Exporting can be profitable for U.S. companies, large and small. To learn more about getting started, visit the Export Basics section on the U.S. government’s export portal, You’ll be able to take the Export Readiness Assessment and learn how to prepare to enter new markets. You can also talk to trade specialists at the U.S. Commercial Service’s Trade Information Center. Call 1-800-USA-TRAD(E)

Q: I’m shipping my product to Canada. How do I fill out a NAFTA Certificate of Origin? Are there other documents to be filled out?

Your shipment may need a NAFTA Certificate of Origin and a Shipper’s Export Declaration. To learn more about export documentation, please visit to learn more.

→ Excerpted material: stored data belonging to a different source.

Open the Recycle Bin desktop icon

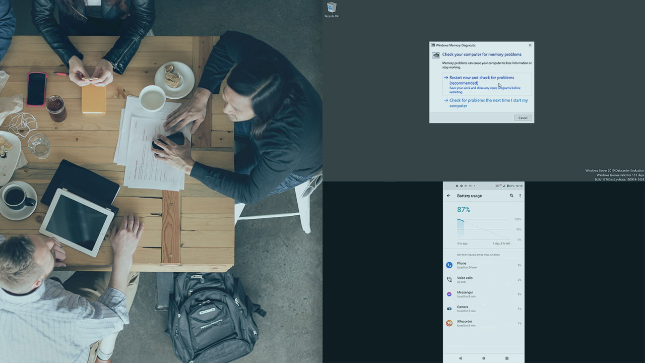[x=332, y=9]
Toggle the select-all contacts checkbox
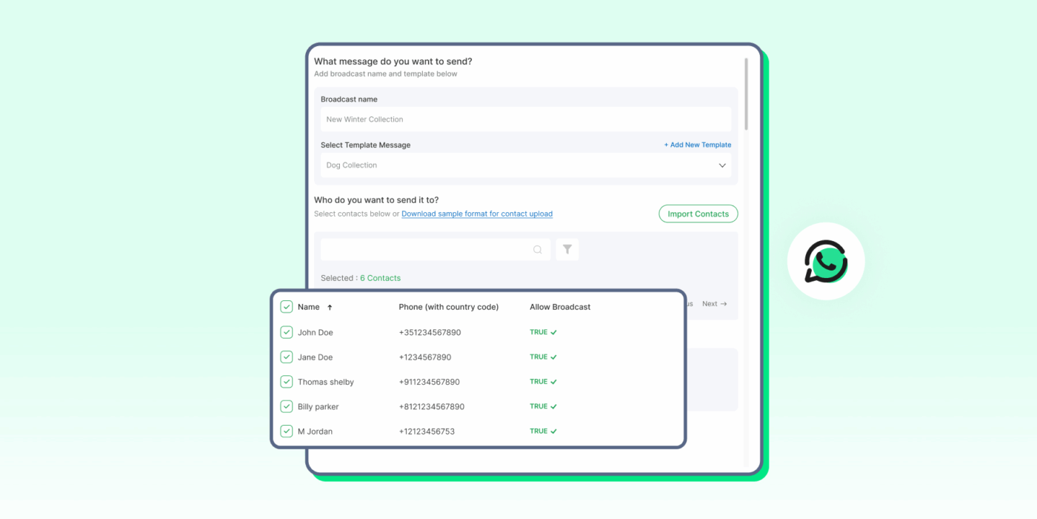Screen dimensions: 1037x519 286,305
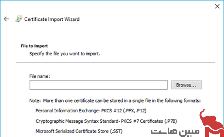Click the (.SST) extension text
Screen dimensions: 224x137
click(x=116, y=131)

The U.S. Commercial Service’s Trade Information Center or the trade specialists at your local Export Assistance Center can also help you answer these questions. Call 1-800-USA-TRAD(E) or find your local Export Assistance Center.

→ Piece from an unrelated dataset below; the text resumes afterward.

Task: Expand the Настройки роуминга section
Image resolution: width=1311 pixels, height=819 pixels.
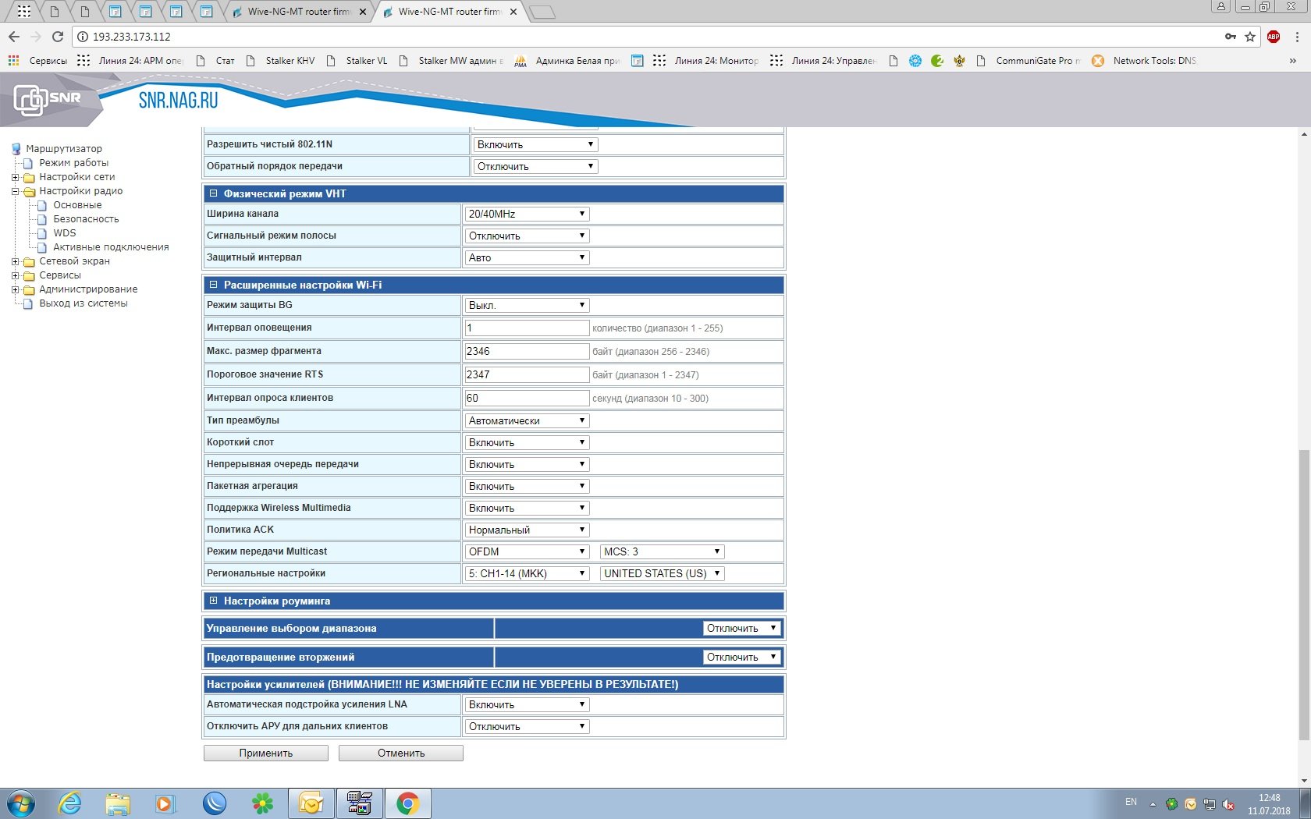Action: pos(213,601)
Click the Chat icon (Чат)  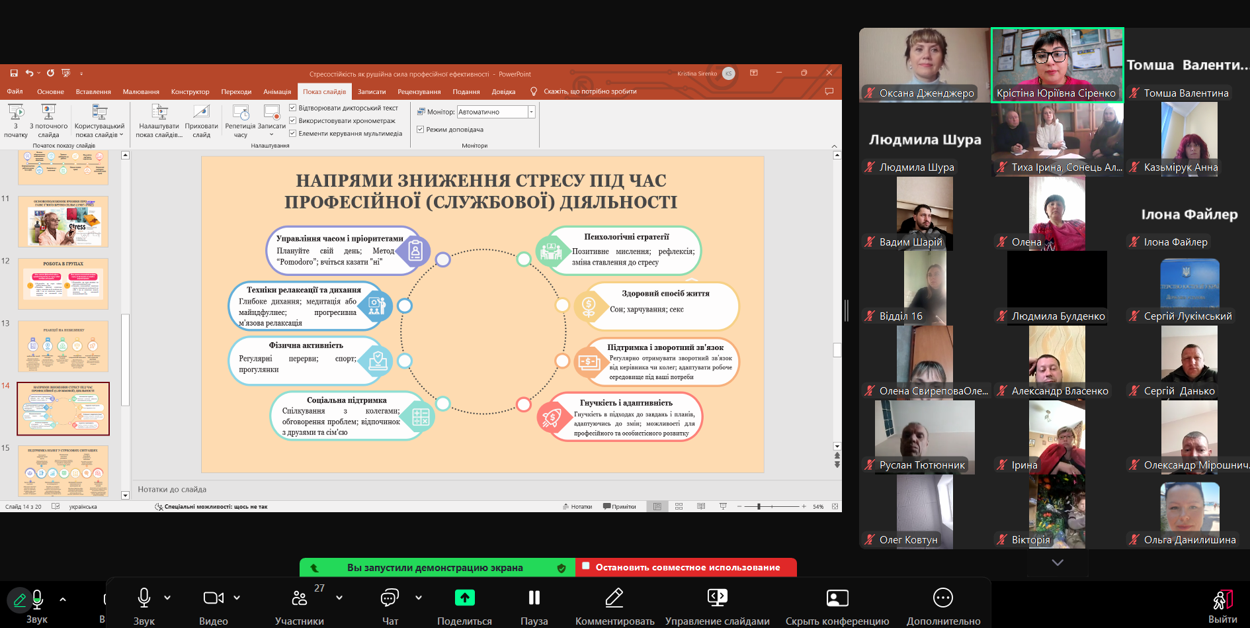tap(390, 598)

Q: How can I learn more about my product or service’s sales potential in overseas markets?

Market Research is good first step to learn about the sales potential of your product or service in countries abroad. The U.S. Commercial Service offers free online market research to U.S. companies seeking to enter international markets. Our database allows you to sort by country, industry and/or type of market report. Visit our Market Research Library and register to access these reports.

Q: How can I locate importers, distributors, sales reps, etc. in an overseas market?

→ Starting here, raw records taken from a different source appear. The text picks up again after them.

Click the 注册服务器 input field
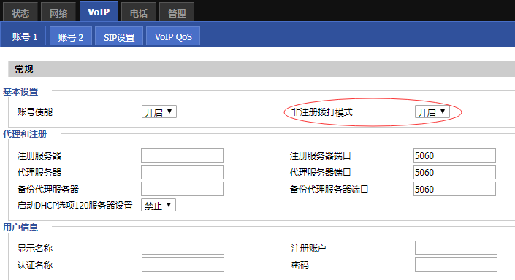Screen dimensions: 515x280 183,155
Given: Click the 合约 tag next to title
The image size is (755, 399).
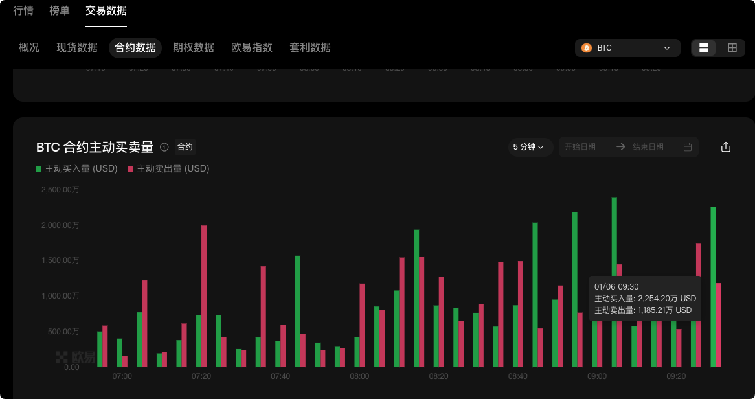Looking at the screenshot, I should pyautogui.click(x=185, y=147).
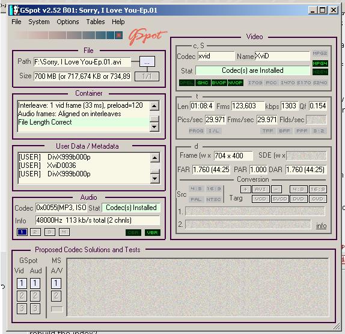This screenshot has width=345, height=334.
Task: Select the DVD target button
Action: tap(298, 199)
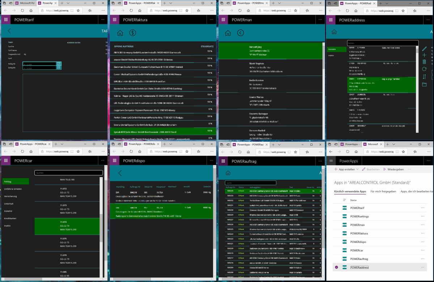Click the search field in POWERauftrag
Screen dimensions: 434x282
tap(250, 183)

The U.S. Commercial Service has programs and services to help you locate potential business partners overseas. Contact your nearest U.S. Export Assistance Center and speak with an International Trade Specialist. You can also receive free export counseling and learn more about our programs and services to help you compete around the globe. Call 1-800-USA-TRAD(E) or visit to find your local Export Assistance Center.

Q: What can Market Access and Compliance (MAC) do to help your business?

After you contact ITA's Trade Compliance Center or the country desk in one of ITA’s regional offices, MAC will evaluate whether the problem is a market access issue or a compliance problem with an existing trade agreement. MAC will establish a team of experts on the country, the industry, the trade agreement, and other needed areas. The team will review all possible options to resolve the problem and then work through each tactic towards a solution.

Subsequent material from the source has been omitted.